**Task requirements**
Check every line below for the string "header", and copy the lines that contain it.

**Records from a data source**
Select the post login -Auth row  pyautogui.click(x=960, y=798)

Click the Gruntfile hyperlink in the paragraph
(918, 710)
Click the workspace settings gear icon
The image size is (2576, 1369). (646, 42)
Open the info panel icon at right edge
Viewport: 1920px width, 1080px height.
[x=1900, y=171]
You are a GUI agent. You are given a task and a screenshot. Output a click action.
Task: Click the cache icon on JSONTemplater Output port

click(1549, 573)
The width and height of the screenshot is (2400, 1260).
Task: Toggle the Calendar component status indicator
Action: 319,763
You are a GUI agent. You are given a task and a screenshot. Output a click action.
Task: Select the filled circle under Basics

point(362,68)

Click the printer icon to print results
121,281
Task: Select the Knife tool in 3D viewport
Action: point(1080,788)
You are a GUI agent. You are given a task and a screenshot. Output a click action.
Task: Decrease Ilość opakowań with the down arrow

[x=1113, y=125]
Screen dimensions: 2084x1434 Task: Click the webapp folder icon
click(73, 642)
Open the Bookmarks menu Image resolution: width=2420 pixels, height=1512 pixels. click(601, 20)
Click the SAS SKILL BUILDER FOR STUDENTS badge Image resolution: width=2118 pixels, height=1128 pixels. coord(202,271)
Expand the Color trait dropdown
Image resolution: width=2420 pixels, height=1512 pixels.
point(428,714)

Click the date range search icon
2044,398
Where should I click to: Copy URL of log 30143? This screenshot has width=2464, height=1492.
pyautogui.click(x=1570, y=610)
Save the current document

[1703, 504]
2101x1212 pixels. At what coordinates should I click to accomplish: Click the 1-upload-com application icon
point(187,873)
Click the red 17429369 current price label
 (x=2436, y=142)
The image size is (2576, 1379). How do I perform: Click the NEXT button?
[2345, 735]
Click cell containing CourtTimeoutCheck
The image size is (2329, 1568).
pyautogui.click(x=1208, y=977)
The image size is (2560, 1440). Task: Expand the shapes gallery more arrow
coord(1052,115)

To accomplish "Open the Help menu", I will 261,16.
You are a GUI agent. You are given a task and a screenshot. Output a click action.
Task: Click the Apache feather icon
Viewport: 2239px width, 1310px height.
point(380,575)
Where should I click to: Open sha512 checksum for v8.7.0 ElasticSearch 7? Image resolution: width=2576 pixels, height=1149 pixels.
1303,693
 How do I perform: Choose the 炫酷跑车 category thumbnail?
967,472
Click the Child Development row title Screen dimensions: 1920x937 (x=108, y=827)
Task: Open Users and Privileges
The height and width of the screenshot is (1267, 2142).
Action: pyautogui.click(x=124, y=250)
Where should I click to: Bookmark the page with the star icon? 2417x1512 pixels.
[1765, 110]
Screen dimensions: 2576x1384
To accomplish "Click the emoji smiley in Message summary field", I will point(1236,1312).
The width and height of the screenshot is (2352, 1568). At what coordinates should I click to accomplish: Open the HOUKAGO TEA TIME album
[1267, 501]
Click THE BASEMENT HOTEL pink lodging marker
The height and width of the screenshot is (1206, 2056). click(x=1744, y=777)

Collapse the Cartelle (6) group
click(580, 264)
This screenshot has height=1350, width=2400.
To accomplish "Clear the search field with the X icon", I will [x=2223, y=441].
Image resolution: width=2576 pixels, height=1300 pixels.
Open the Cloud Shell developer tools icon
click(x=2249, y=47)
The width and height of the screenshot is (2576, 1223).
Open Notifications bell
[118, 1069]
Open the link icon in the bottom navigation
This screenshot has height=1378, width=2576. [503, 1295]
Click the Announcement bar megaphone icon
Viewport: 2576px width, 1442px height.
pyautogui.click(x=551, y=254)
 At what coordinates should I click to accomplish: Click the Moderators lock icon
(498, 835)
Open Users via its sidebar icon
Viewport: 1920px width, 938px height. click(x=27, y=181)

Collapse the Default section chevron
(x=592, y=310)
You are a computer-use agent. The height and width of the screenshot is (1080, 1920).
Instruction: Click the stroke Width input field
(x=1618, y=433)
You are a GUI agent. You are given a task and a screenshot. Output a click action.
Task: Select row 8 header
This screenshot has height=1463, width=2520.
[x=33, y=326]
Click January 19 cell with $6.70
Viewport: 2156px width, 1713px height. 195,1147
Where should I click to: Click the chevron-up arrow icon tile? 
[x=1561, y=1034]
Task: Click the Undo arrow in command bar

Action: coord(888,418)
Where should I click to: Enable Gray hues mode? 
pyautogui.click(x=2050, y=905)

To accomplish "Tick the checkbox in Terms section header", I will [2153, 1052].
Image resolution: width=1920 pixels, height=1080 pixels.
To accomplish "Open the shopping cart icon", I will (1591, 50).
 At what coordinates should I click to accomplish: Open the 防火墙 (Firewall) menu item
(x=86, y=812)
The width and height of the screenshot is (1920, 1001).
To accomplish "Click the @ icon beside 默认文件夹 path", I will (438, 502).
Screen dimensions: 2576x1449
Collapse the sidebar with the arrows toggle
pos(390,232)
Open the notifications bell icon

**Final answer**
Task: Select row 8 header
To accomplish "Tick the checkbox in Terms section header", I will [2153, 1052].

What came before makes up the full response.